Cytological criteria of squamous cell carcinoma are described in several other chapters, mainly in Chapter 8. The differential diagnosis between well-differentiated squamous carcinoma with cystic degeneration and branchial and other benign cysts lined by squamous epithelium can cause problems due to subtle squamous cell atypia in the former and reactive atypia and metaplasia in the latter (see Chapter 4). Distinction between keratotic basal cell carcinoma and basaloid squamous cell carcinoma can be difficult.4 Cytological criteria for basal cell carcinoma are listed below. The cytomorphology of adenoid (acantholytic) squamous cell carcinoma can cause problems.44 Distinction between in situ (dysplastic solar keratosis, Bowen’s disease) and superficially invasive carcinoma is not possible in smears.
Most basal cell carcinomas (BCC) are diagnosed clinically. Scrape smears from the surface can provide rapid pretreatment confirmation, of particular importance if non-surgical treatment is considered. If the lesion is ulcerated, any inflammatory debris should be removed prior to vigorous scrapings.8 Non-ulcerated, deeply invasive tumors are suitable for FNB sampling using a thin 25–27-gauge needle.
The most characteristic feature of BCC in smears is the strong cohesiveness of the cells, which remain in well-defined tissue fragments of tightly packed small cells with palisading of nuclei along the edges. The fragments resemble tumor buds seen in tissue sections (Fig. 14.14A). The same pattern was seen in FNB smears from a rare case of distant metastasis to bone from of a large, deeply invasive BCC on the back of an elderly patient (Fig. 14.14B). The cells are small with very scanty cytoplasm and overlapping, ovoid, relatively uniform hyperchromatic nuclei. The chromatin is evenly distributed and nucleoli are inconspicuous. Subtyping of BCC is generally not possible, but stromal material can be prominent in smears from desmoplastic, infiltrating basal cell carcinoma, suggesting a differential diagnosis of chondroid syringoma (Fig. 14.14D).

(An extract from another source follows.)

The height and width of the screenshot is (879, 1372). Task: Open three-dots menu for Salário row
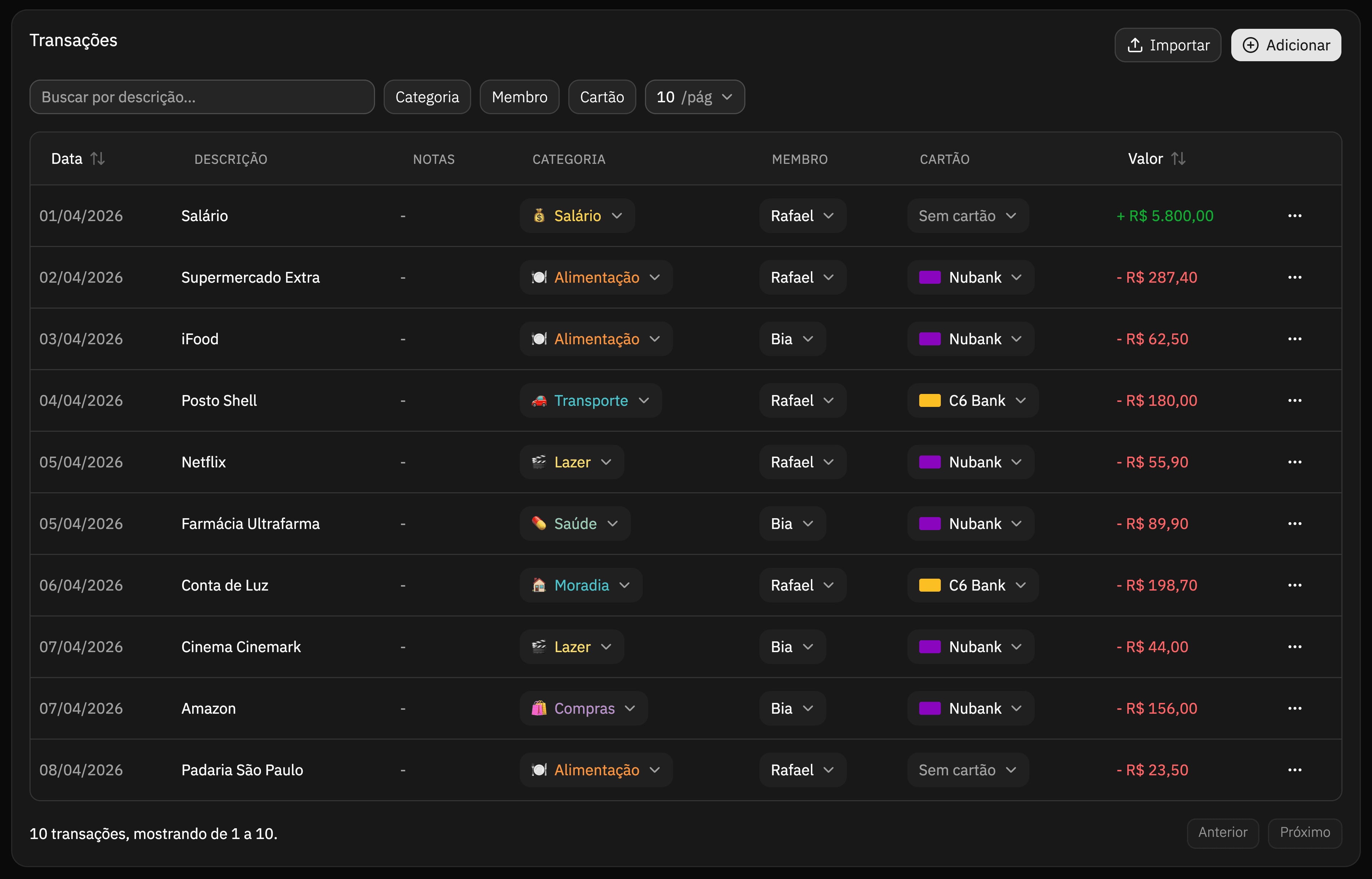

Fig. 14.14 Basal cell carcinoma
(A) Cohesive epithelial fragments with alternating sharp and irregular borders (H&E, IP); (B) Tissue fragments of very cohesive basaloid cells. The fragments have well-defined borders of cells with a tendency to palisading. This smear is a FNB sample from a bone deposit of metastasizing basal cell carcinoma (MGG, HP); (C) Tumor fragment of small, tightly packed cells, FNB smear (H&E, MP); (D) Basal cell carcinoma, infiltrating type; tumor fragment of closely packed small, uniform basal cells and adherent fibrillar fibrous stroma (MGG, LP).

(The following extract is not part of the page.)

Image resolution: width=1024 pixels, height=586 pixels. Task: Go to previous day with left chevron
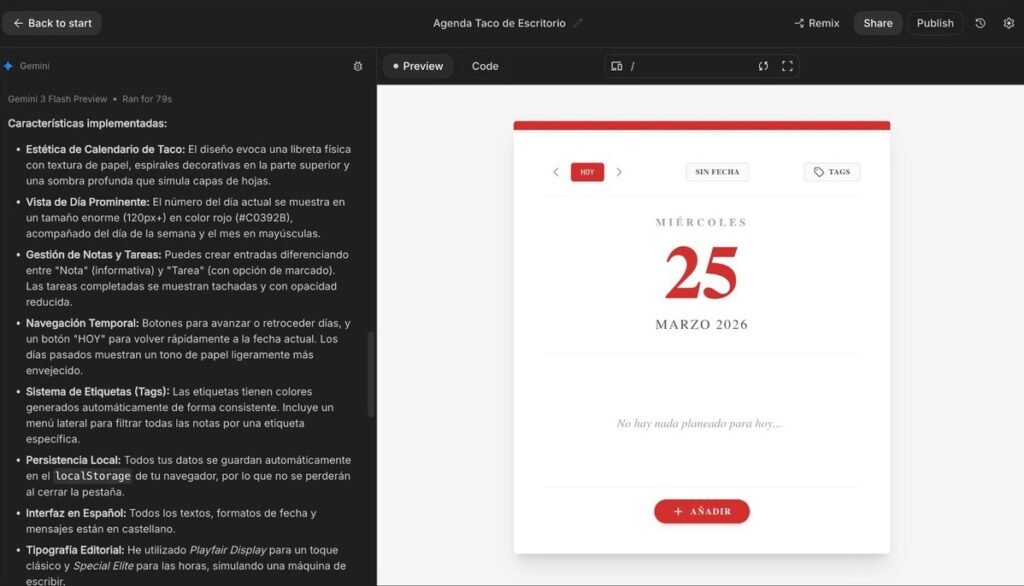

In clinical practice, the main differential is BCC versus actinic keratosis. Christensen et al., in a study of 78 cases, found cytological diagnosis to be highly accurate if samples are adequate.48 In general, the microarchitecture and the predominance of typical basal cells are characteristic of BCC. Cells of actinic keratosis are less cohesive, and show features of dysplastic squamous epithelial cells with more abundant cytoplasm. Cells of non-keratinizing, basaloid squamous cell carcinoma are also less cohesive, larger, some with dense squamoid cytoplasm, some with prominent nucleoli.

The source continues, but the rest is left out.